Maria Balshaw courtesy Johnnie Shand Kydd

Tate director Maria Balshaw opens up in the latest episode of Desert Island Discs, the hugely popular BBC Radio 4 programme which invites high-profile guests to choose their eight favourite tracks for an imaginary stint as an island castaway. Balshaw plumps for Billy Bragg’s Waiting for the Great Leap Forwards and David Bowie’s Wild is the Wind, among others, along with It’s a Sin by the Pet Shop Boys, prompting the memorable line: “The real reason [the latter] is on my list is because dancing to the Pet Shop Boys ’ music in gay clubs was how I spent my teenage years—absolutely epic disco.”

The revelations come thick and fast: how her passion for art was ignited by seeing Cornelia Parker’s Cold Dark Matter: An Exploded View at Chisenhale Gallery in London in 1991; the special place Tate Liverpool holds for her—“it became my local, I nursed student hangovers in the gallery”; and why her clothes are “her armour”. Indeed, fashion and the issue of Balshaw’s “clashing clothes” pop up, sparking debate about the exasperating endless commentaries on her fashion choices.

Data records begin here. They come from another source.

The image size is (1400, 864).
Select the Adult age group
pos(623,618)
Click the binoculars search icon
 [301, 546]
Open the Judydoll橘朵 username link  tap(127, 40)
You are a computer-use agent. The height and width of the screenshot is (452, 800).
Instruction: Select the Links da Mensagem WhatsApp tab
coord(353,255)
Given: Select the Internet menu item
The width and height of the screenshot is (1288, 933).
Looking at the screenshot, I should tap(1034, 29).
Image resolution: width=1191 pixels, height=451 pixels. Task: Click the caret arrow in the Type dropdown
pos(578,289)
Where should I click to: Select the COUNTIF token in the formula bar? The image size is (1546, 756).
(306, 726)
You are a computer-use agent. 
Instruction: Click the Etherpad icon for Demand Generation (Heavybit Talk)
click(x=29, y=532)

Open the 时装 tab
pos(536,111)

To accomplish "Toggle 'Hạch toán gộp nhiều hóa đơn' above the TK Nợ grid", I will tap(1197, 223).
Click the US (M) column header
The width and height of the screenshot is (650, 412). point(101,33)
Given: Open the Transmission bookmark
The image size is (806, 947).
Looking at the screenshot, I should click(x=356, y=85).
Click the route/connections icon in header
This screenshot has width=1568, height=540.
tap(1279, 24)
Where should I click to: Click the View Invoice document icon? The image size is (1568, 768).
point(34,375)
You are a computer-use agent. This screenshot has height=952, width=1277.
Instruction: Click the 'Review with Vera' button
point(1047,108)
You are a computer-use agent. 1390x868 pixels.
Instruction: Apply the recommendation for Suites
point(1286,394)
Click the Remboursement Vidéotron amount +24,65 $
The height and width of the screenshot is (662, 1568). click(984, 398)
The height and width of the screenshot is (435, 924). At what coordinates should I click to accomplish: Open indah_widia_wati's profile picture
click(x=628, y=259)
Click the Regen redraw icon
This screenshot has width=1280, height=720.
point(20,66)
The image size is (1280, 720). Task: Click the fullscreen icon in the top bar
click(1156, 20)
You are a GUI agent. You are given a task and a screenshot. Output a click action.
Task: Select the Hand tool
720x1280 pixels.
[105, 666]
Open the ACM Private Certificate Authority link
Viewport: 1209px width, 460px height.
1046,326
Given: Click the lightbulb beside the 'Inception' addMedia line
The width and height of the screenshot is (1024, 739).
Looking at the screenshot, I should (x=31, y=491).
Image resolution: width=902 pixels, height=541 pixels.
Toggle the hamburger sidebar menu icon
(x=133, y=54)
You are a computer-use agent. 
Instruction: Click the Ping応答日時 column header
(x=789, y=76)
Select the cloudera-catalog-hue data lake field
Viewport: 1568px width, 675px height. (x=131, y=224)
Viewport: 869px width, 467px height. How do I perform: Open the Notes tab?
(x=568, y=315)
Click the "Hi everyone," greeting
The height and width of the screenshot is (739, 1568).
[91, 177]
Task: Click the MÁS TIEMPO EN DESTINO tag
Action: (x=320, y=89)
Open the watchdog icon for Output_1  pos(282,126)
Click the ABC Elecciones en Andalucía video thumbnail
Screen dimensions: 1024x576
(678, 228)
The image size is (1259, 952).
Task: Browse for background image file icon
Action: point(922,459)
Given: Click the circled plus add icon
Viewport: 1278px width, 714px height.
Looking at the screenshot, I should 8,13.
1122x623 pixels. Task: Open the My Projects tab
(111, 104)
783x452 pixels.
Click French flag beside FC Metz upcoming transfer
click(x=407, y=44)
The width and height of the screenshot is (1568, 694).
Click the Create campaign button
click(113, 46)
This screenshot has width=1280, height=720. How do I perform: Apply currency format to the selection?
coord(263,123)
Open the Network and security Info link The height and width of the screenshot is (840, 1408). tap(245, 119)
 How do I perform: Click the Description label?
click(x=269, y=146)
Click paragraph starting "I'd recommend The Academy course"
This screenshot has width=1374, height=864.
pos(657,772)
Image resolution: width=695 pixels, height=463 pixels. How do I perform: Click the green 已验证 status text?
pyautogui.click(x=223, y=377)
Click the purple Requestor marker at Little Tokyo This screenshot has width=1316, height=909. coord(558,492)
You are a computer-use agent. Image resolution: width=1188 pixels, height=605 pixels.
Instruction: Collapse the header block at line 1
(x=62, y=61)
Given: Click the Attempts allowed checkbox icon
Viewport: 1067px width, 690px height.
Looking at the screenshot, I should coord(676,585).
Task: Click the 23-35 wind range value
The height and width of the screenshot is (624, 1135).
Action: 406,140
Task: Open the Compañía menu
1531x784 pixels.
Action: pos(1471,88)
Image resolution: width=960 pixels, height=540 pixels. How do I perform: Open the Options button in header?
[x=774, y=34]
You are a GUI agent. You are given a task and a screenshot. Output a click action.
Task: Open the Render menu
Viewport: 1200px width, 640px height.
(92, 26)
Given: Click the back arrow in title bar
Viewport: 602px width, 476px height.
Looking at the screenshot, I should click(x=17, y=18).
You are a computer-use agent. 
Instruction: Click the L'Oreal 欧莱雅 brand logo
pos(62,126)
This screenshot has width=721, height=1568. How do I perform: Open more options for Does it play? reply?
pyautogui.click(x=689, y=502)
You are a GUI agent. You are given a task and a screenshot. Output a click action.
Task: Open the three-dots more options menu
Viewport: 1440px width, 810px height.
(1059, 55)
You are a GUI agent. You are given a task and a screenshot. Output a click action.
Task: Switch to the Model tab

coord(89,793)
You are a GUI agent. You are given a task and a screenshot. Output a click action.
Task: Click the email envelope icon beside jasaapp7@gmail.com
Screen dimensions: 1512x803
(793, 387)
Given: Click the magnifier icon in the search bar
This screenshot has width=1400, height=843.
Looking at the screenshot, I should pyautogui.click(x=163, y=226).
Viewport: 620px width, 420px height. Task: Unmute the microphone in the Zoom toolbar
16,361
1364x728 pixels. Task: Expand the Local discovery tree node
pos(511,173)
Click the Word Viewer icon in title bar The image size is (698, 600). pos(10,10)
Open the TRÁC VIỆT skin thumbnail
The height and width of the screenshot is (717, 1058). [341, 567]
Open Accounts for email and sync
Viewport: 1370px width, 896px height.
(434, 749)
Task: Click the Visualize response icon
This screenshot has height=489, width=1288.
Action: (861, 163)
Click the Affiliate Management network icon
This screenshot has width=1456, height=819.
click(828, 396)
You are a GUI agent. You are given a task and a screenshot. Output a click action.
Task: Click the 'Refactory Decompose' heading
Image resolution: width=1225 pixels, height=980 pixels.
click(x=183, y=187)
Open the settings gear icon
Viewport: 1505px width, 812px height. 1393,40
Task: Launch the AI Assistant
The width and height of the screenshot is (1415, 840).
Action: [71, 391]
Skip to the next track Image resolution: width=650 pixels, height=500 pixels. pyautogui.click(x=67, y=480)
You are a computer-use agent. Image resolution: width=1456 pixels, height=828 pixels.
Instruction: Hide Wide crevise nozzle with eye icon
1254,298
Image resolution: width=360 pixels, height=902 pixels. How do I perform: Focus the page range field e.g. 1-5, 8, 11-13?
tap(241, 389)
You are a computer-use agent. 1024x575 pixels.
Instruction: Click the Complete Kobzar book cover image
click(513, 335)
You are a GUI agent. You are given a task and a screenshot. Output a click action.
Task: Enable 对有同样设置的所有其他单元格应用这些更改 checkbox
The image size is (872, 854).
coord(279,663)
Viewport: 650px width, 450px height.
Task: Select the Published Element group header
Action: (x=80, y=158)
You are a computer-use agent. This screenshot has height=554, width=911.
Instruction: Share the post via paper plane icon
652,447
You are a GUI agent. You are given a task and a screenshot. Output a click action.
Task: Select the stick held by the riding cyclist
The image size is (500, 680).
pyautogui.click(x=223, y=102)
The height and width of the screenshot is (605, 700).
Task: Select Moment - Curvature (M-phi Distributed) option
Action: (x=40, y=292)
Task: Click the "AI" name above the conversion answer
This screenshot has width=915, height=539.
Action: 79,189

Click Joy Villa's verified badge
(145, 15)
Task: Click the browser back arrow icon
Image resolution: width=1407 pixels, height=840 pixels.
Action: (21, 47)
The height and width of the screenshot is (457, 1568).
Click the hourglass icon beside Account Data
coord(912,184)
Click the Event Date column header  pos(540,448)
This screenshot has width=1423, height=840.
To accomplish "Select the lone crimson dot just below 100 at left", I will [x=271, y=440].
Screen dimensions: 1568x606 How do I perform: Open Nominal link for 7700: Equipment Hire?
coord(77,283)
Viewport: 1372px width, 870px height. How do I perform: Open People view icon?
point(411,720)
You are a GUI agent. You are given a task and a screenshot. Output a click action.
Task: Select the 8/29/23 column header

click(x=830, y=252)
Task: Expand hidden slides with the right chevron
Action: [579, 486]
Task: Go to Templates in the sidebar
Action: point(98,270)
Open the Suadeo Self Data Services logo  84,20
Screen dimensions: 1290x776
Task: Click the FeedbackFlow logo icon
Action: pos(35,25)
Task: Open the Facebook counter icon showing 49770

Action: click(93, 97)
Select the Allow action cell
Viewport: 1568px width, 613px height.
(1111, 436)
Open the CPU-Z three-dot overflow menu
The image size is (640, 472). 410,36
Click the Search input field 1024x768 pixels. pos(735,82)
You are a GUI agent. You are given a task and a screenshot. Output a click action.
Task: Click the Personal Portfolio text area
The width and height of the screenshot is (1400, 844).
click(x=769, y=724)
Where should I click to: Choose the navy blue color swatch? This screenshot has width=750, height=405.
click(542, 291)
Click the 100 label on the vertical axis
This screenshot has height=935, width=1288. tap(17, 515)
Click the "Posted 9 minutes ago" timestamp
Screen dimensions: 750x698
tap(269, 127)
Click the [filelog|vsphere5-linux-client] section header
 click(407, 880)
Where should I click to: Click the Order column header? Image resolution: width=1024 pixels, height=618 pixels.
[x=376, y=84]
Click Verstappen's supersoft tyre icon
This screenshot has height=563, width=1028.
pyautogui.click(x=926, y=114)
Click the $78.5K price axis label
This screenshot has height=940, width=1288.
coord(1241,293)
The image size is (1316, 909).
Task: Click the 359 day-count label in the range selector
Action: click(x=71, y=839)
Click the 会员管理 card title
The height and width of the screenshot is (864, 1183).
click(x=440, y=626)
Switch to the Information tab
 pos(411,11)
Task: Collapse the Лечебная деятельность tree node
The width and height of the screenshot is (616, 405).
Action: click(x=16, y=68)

“Since I’ve been at Tate, I have fully embraced my sense of trainers with the dress,” she stresses, reflecting “that after all the years I’ve worked in museums, I am qualified for the job even though I still have a sense of impostor anxiety”. Balshaw is very candid and open, touching on tragic aspects such as losing her father recently and the pain of three miscarriages. The thorny topic of 200 possible redundancies at Tate Enterprises also comes up. “We have used as much of our own reserves as we can to preserve the jobs throughout this period,” she argues.

Her love for the much missed artist and filmmaker Derek Jarman also underpins the discussion with host Lauren Laverne. Balshaw describes how she stayed up late to watch the visionary artist’s works on Channel 4 in her youth—“Jarman's films spoke of another universe”—and very touchingly, how she would like to transplant Jarman’s garden at Prospect Cottage in Dungeness to her desert isle (her obligatory “luxury item” alongside the eight tracks). “I like that sense of desolation,” she says, referring to the beautiful, barren shingle surrounding Jarman’s seaside retreat, which, for her, is more appealing than a “luxurious golden sandy beach”.